Data records>
——————

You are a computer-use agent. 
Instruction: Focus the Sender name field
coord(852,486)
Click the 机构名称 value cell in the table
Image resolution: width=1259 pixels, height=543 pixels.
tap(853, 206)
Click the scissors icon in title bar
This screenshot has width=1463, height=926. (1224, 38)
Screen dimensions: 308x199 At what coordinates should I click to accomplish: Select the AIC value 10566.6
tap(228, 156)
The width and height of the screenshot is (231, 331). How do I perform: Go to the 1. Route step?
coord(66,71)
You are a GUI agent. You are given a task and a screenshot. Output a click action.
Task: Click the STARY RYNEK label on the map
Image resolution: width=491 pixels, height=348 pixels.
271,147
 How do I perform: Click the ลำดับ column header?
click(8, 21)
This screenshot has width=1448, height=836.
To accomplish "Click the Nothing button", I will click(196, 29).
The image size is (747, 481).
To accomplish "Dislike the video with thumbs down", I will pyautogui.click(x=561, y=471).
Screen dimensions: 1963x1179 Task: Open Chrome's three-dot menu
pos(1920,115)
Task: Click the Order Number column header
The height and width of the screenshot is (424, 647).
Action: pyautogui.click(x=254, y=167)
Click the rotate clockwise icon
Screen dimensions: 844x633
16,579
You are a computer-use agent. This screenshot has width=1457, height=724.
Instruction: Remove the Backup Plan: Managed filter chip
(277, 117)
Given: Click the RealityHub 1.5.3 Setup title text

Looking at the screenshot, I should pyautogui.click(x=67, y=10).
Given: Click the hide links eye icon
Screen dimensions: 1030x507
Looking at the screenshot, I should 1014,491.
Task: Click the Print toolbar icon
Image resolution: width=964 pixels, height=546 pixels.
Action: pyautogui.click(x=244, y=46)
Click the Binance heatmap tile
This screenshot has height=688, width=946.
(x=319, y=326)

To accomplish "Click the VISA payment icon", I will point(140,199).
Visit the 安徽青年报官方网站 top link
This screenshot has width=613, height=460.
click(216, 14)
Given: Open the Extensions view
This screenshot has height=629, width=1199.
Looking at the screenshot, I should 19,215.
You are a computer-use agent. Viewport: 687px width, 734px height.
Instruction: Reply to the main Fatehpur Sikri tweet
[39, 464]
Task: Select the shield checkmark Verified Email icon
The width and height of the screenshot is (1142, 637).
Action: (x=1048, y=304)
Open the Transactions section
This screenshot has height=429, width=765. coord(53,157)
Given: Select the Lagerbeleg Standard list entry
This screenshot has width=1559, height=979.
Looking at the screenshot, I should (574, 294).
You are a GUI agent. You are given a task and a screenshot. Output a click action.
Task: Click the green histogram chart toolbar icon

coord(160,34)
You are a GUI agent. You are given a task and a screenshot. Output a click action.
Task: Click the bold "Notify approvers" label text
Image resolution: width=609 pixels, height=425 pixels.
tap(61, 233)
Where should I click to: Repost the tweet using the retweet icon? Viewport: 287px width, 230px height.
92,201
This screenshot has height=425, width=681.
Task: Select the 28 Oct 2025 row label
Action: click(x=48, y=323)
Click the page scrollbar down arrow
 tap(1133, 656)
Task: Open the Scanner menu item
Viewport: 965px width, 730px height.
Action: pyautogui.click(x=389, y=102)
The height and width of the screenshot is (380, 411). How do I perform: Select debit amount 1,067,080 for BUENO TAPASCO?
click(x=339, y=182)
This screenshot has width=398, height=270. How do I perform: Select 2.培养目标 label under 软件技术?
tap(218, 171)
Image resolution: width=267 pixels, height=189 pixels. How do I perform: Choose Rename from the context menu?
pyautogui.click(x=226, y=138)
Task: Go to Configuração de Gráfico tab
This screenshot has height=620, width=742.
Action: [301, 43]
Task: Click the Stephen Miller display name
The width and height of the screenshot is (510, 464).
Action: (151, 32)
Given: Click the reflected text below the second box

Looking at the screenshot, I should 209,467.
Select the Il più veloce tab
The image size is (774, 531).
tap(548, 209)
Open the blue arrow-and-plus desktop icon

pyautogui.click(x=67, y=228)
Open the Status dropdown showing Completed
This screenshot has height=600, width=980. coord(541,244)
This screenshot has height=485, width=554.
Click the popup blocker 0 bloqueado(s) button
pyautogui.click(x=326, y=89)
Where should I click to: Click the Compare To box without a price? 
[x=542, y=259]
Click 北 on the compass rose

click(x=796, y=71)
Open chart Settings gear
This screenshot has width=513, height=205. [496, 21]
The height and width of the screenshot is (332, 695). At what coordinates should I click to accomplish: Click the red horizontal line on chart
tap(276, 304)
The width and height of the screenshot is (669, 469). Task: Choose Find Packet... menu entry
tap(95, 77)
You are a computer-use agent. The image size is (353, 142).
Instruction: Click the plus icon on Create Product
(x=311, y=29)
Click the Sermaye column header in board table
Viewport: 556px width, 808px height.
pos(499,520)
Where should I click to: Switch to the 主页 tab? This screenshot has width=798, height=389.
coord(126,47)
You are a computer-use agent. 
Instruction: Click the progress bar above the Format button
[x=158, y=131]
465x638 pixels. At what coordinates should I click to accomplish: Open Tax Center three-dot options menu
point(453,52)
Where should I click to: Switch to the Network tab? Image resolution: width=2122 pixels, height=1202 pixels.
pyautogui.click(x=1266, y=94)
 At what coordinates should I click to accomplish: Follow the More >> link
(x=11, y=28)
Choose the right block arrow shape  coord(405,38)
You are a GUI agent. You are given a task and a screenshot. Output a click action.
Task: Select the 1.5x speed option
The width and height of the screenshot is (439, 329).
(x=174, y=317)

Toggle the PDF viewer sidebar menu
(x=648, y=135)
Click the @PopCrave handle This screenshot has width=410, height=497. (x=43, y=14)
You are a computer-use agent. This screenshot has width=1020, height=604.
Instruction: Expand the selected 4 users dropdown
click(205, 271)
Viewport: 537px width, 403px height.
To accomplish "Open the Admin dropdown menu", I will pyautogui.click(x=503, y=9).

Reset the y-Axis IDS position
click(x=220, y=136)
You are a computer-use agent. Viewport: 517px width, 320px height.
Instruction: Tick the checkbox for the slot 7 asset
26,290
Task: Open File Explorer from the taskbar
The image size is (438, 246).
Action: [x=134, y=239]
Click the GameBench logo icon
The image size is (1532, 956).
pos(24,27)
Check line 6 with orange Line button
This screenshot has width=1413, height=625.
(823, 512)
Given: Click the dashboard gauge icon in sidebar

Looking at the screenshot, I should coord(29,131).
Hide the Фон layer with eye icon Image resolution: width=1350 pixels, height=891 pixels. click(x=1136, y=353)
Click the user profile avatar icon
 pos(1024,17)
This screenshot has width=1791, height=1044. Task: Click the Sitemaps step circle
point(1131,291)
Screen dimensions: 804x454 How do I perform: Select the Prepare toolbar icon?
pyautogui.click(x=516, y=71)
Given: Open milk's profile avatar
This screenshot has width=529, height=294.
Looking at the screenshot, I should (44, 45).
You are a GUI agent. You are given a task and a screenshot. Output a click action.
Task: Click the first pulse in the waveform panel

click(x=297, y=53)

——————

WORK REQUIRED>
Please reproduce the records from the start through the line that contains "will click(196, 29).", replacing "agent" with "assistant" and keeping everything else the same.

ANSWER FOR THE TASK>
You are a computer-use assistant. 
Instruction: Focus the Sender name field
coord(852,486)
Click the 机构名称 value cell in the table
Image resolution: width=1259 pixels, height=543 pixels.
tap(853, 206)
Click the scissors icon in title bar
This screenshot has width=1463, height=926. (1224, 38)
Screen dimensions: 308x199 At what coordinates should I click to accomplish: Select the AIC value 10566.6
tap(228, 156)
The width and height of the screenshot is (231, 331). How do I perform: Go to the 1. Route step?
coord(66,71)
You are a GUI assistant. You are given a task and a screenshot. Output a click action.
Task: Click the STARY RYNEK label on the map
Image resolution: width=491 pixels, height=348 pixels.
271,147
 How do I perform: Click the ลำดับ column header?
click(8, 21)
This screenshot has width=1448, height=836.
To accomplish "Click the Nothing button", I will click(196, 29).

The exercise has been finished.